### Entries for locating text and elements:
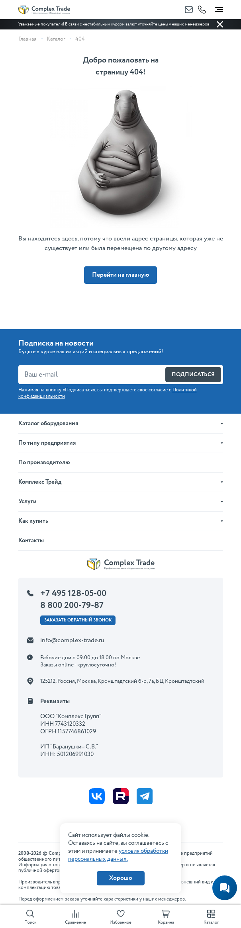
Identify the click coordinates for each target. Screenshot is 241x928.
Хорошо (120, 878)
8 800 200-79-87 (72, 606)
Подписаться (193, 375)
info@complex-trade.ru (72, 640)
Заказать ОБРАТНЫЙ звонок (78, 620)
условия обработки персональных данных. (118, 855)
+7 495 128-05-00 (73, 594)
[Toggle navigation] (219, 8)
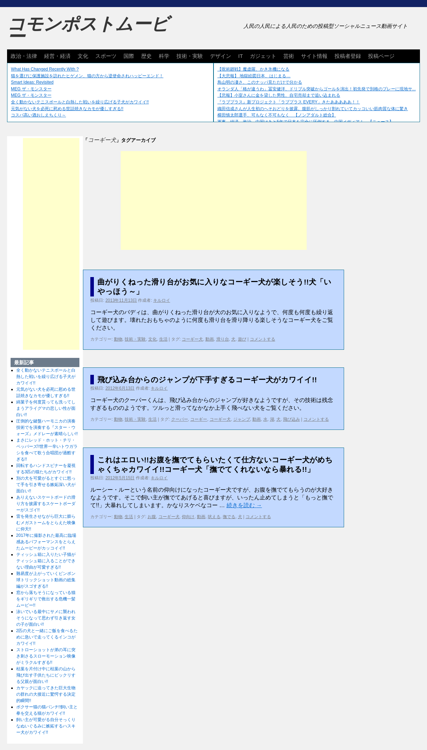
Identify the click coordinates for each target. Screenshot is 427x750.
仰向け (188, 516)
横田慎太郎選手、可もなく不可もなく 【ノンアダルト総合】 (276, 115)
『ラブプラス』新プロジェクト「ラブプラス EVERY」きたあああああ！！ (288, 102)
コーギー (198, 419)
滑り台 (222, 339)
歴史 (146, 56)
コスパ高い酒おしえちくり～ (38, 115)
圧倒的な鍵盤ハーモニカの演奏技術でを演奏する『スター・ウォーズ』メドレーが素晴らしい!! (47, 427)
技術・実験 (189, 56)
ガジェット (263, 56)
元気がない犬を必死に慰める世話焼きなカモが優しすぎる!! (67, 108)
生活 (163, 339)
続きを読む (244, 505)
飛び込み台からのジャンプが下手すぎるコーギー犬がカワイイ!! (207, 380)
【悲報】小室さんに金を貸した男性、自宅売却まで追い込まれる (278, 95)
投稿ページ (381, 56)
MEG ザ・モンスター (31, 88)
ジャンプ (241, 419)
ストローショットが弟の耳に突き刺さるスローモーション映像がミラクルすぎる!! (46, 656)
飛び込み (291, 419)
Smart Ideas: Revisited (32, 82)
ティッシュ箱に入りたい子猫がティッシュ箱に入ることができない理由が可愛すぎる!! (46, 561)
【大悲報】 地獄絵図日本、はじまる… (253, 75)
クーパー (179, 419)
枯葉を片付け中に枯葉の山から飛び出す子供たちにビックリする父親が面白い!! (46, 675)
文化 (83, 56)
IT (240, 56)
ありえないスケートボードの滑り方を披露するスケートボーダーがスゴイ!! (46, 503)
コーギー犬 (192, 339)
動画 (209, 339)
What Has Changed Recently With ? (45, 69)
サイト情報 (314, 56)
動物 (118, 339)
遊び (242, 339)
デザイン (220, 56)
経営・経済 (57, 56)
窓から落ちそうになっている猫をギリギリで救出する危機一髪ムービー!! (46, 599)
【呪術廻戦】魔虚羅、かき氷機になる (253, 69)
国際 (129, 56)
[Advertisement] (214, 200)
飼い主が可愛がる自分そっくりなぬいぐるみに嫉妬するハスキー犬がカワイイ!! (46, 726)
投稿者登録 (348, 56)
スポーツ (105, 56)
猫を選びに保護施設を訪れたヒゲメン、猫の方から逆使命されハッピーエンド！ (87, 75)
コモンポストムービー (88, 30)
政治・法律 (24, 56)
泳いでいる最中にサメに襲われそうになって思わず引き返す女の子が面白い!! (46, 618)
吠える (214, 516)
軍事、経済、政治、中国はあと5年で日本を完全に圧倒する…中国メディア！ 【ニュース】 (305, 121)
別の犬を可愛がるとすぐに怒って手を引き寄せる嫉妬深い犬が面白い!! (46, 484)
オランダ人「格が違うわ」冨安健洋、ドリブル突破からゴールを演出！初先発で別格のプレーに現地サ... (316, 88)
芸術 (288, 56)
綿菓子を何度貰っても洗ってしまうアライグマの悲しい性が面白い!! (46, 408)
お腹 (152, 516)
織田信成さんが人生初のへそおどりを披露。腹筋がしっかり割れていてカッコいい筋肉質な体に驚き (312, 108)
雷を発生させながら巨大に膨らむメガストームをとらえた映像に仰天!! (46, 523)
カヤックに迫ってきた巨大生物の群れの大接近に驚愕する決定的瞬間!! (46, 694)
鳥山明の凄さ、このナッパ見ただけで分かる (259, 82)
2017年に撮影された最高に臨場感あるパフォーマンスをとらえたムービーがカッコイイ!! (46, 542)
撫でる (229, 516)
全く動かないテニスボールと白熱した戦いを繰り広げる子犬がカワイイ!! (80, 102)
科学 (164, 56)
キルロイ (161, 300)
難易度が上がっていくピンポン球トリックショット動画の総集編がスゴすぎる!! (46, 580)
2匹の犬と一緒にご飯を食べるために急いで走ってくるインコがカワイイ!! (47, 637)
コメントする (262, 339)
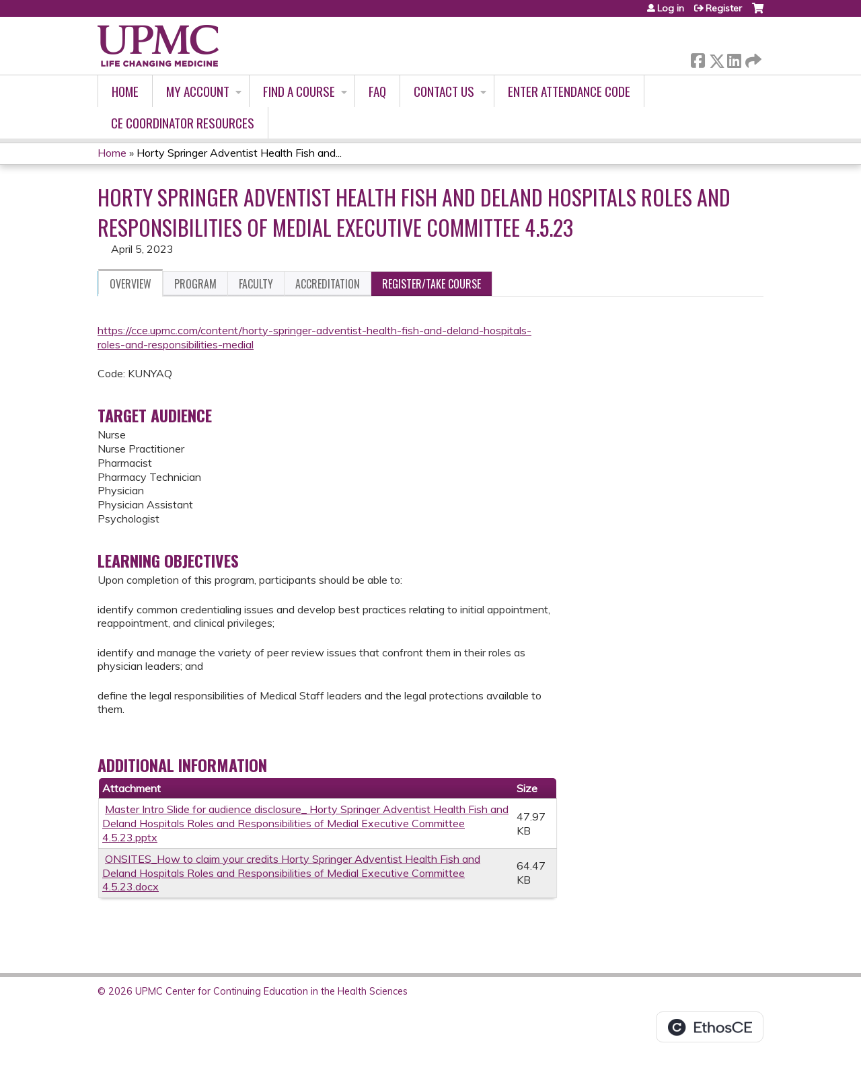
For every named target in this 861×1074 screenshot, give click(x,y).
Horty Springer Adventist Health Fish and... (239, 152)
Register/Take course (431, 284)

### DIRECTION:
Show every line of the items above that contains the string "Identify", matching case exactly.

### EXERCISE SOLUTION:
Identify the click coordinates for each target. Screenshot is 241x928.
Identify the click coordinates for each target. Screenshot is 427x750.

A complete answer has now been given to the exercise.